Pour un siège au bureau arabe

Depuis son arrivée sur la terre d’Afrique, l’armée française n’avait cessé de bricoler des solutions pour pallier le manque de troupes. Dans le domaine, elle avait fait preuve d’une grande créativité : intégration des anciennes troupes du dey dans le corps des zouaves et des tirailleurs algériens, fondation de la légion étrangère, enfin création d’une garde nationale composée des citoyens français d’Alger, de Bône et d’Oran. Généralement bien commandées et rapidement animées d’un bel esprit de corps, ces unités formaient maintenant l’armée d’Afrique et étaient parfaitement à même de faire face à des forces ennemies organisées, la débandade d’Abdel-Kader en était l’éclatante preuve.

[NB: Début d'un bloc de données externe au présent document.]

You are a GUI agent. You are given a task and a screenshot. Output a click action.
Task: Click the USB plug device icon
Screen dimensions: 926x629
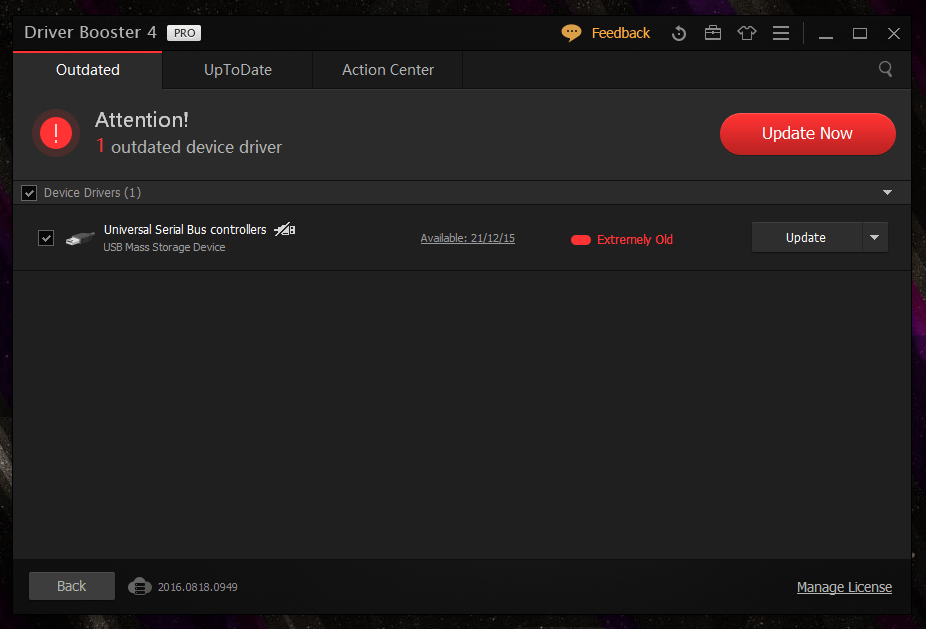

Cependant, disposer d’une armée aguerrie ne suffisait plus… Bien sûr, rien ne pouvait résister aux colonnes françaises mais le problème de l’occupation en profondeur restait épineux. Sitôt que les Français quittaient une position pour une autre, les colons, les marchands et les tribus alliées étaient livrés à eux-même. L’insurrection était comme un feu de tourbe. Un odeur acre régnait partout, seules quelques fumerolles étaient visibles mais on sentait bien que le sol était brûlant et, puisque le pays était plongé dans les ténèbres de la guerre, on voyait apparaître des feus follets un peu partout dans la nuit obscure. Hanté par les embuscades, le commandement envoyait bien vite un détachement, mais c’était vouloir écraser une mouche avec le tir d’une batterie entière : cela coûtait fort cher et on arrivait le plus souvent trop tard, pour constater les dégâts et la disparition de l’ennemi.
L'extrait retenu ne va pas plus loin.